3:30 PM ET, September 1, 2007
Notre Dame Stadium, Notre Dame, IN
Choice rushed for a career-high 196 yards and two touchdowns and the Georgia Tech defense had little trouble with Notre Dame's new passers, forcing two fumbles by Demetrius Jones, sacking Evan Sharpley seven times and keeping Jimmy Clausen from doing any damage in a 33-3 victory Saturday.
"I did not see this coming," Georgia Tech coach Chan Gailey said. "I thought we would play pretty well defensively. I did not know we would run the ball as well as we ran it today."
Notre Dame coach Charlie Weis didn't see it coming either. He said one of the biggest problems was the Irish weren't ready for the speed of the game, and blamed himself for not having the team prepared.
"Who else are you going to blame but yourself? I'm the head coach," he said. "It's my responsibility."
It was just the 15th season-opening loss in Notre Dame history and the most lopsided, surpassing the 31-10 loss to Pittsburgh to start the 1976 season. It's also the first time the Irish failed to score a touchdown in a season opener since a 20-12 loss at Michigan in 1985.
The three points are the fewest points scored by the Irish under third-year coach Charlie Weis. The previous low was in a 14-10 win in the season-opener against Georgia Tech last season.
Weis said after the game he couldn't remember the last time an offense he coached had failed to score a touchdown.
"We've had some rough games in the past, but it's been a while," he said.
Weis kept his choice of starting quarterback secret until game time, hoping that preparing for three quarterbacks would make it tough on Georgia Tech's defense. It didn't work. In fact, it almost looked as if Georgia Tech knew what was coming.
Gailey said the Yellow Jackets focused on stopping the run.
"We're going to blitz you. We don't care who you are," he said. "We thought the challenge was to stop the running game to see if they could throw the ball well enough to beat us."
Choice, the leading rusher in the Atlantic Coast Conference last season with 1,473 yards, rushed for more than 100 yards for an eighth straight game, breaking the school record set by Eddie Lee Ivery in 1978. He scored on a 22-yard run on a direct snap and set up his other 7-yard TD -- also on a direct snap -- with a 45-yard run.
"We just wanted to make a statement and come here to Notre Dame and let everybody know that Georgia Tech is going to be a team to reckon with this year," Choice said.
The only disappointment for Georgia Tech (1-0) was it was forced to settle for four field goals by Travis Bell, who had another one blocked.
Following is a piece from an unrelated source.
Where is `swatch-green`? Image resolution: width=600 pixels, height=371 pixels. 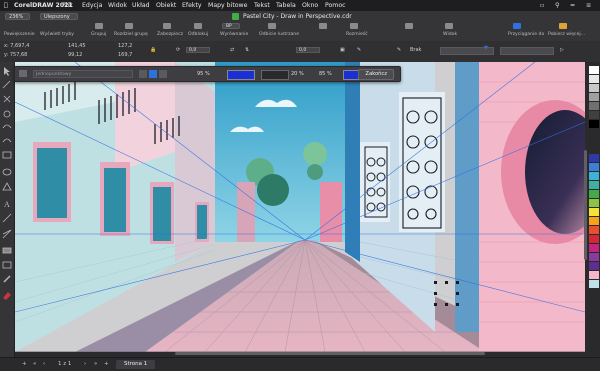
swatch-green is located at coordinates (594, 194).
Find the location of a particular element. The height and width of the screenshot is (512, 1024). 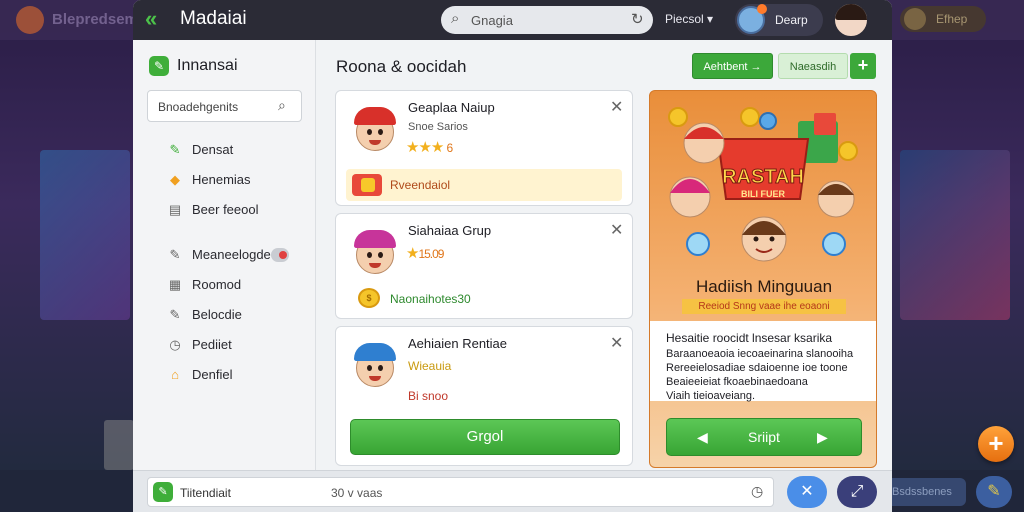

Jonathan Dwyer added a 7-yard TD run in the fourth quarter.
Taylor Bennett played solidly, completing 11-of-23 passes for 121 yards.
"He did some really good things, and he missed some throws that I had seen him make 50 times in practice," Gailey said. "The great thing is, he didn't have to go play great today. He could play good and we could still win."
Georgia Tech had 386 yards total offense and held the Irish to 122 yards -- the fewest yards for Notre Dame since it had 109 yards in a 44-13 loss at USC in 2002. Jones, Sharpley and Clausen were a combined 15-for-22 for 122 yards. Clausen, the celebrated freshman, was 4-for-6 for 34 yards.
Notre Dame tried to come out and play smash-mouth football -- a stark departure from the aerial attack it used the past two seasons behind Quinn.
"We were going in there determined to try to run the ball, make sure we didn't have negative plays, to make sure we played close to the vest early and got used to the speed of the game with the number of people that were relatively inexperienced," Weis said. "And when it all played out, all of a sudden a couple of bad things could happen, you turn the ball over a couple of times, and they make a couple of big plays."
The Georgia Tech offense repeatedly took advantage of good field position. The only long scoring drive for the Yellow Jackets was a 13-play, 63-yard drive in the third quarter that started on their own 16 and ended in a 39-yard field goal.
Weis said he's not sure who the starter will be next week against Penn State, but said he will announce his decision by Tuesday.
"I have to wait to see how many of those errors are quarterback related and how many of them are protection related, how many of them are route related," he said. "There's a whole litany of problems right there that we have to fix."